À 22 ans, vous avez effectué vos débuts en Ligue 2 contre Niort, enfin ?
C'est quelque chose que j'attendais, il fallait être patient. Après mes trois matches de coupe de la Ligue cette saison, c'était ma quatrième participation à une rencontre officielle. Ça fait plaisir. Le championnat, c'est une approche différente car ce ne sont pas des matches couperets.
Peut-être que vous vous attendiez à jouer plus tôt en championnat dans la saison, non ?
En tant que doublure, on doit se tenir prêt en cas de soucis du n° 1. C'est arrivé tard dans la saison car Greg (Malicki) a fait tous les matches. J'ai eu de la chance de débuter contre Niort, avec une équipe qui tourne bien. C'est un plus. Si jamais on n'était moins bien, c'est clair qu'il y aurait eu plus de pression. Bon là, il y en a eu quand même car tous les points sont importants pour nous en ce moment.

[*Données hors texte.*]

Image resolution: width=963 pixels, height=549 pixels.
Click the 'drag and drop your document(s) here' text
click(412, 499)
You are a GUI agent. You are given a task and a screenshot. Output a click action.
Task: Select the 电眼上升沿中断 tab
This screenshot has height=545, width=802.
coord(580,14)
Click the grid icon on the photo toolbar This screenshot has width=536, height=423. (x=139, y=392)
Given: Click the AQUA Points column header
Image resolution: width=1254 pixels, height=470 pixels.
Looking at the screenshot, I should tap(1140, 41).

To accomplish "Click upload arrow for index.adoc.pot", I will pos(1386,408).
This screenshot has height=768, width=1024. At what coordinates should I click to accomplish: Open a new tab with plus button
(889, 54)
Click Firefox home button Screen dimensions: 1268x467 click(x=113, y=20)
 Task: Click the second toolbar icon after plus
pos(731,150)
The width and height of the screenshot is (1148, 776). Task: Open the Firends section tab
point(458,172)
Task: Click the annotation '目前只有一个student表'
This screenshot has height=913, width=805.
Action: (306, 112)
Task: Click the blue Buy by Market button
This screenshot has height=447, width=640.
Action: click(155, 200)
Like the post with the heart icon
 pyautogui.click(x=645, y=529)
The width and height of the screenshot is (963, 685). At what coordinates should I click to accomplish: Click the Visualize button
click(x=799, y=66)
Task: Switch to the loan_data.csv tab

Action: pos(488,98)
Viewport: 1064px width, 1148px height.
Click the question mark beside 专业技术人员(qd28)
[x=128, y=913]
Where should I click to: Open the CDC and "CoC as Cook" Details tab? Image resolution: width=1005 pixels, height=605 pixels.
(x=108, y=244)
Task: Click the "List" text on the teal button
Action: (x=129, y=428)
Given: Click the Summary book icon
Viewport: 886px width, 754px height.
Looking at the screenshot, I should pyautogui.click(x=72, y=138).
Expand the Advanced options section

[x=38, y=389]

Il y a eu aussi cet épisode guingampais en début d'année 2013 où vous deviez jouer (le match avait finalement été reporté)...
Je m'étais préparé à le disputer, j'attendais ce match... Malgré le terrain qui était impraticable, moi je voulais quand même jouer (rires) ! Mais c'était mieux pour la santé des joueurs de le reporter.
Comment jugez-vous votre prestation de vendredi soir ?
C'était important de ne pas prendre de but. Je suis satisfait sur ce point. Après, je suis content de certaines choses, moins sur d'autres aspects. C'est à voir et à discuter. Il m'a fallu un bon quart d'heure pour trouver mes repères. Je me suis mieux senti ensuite, j'ai pris beaucoup de plaisir sur le terrain. Il y a eu cette parade sur la ligne à la suite d'une tête niortaise, ça met en confiance.
Comment on trouve sa place au quotidien dans un groupe lorsqu'on est gardien n° 2 ?
Il faut se préparer comme le n° 1 et bosser, bosser, bosser pour devenir le premier choix un jour. Ce n'est pas parce qu'on est doublure qu'il ne faut rien faire. En prime, la doublure se doit d'apporter une énergie positive dans le groupe, être présent pour les autres. Il faut rester concerné, tout le temps. À Angers, j'ai fait étape par étape depuis mon arrivée en 2010 : d'abord n° 3, puis n° 2 bis avec quelques apparitions dans le groupe en fin de saison dernière, puis cette année en tant que vrai n° 2.
Quelles sont vos relations avec Grégory Malicki, il y a quand même une génération d'écart entre vous ?
On s'entend très bien, sur le terrain et en dehors. Je suis un peu comme un petit frère avec lui. C'est ce qui fait qu'on s'entend super bien. Puis pour l'anecdote, c'est toujours sympa de jouer mon premier match de Ligue 2 là où lui-même a débuté avec Niort. J'espère avoir une aussi longue et belle carrière que lui.
Comment jugez-vous sa saison ?
Il nous a rapporté beaucoup de points. Il a été décisif dans les moments important. J'espère qu'il va gagner le trophée de meilleur gardien du championnat cette saison.
Recueilli par Valentin MARCINKOWSKI.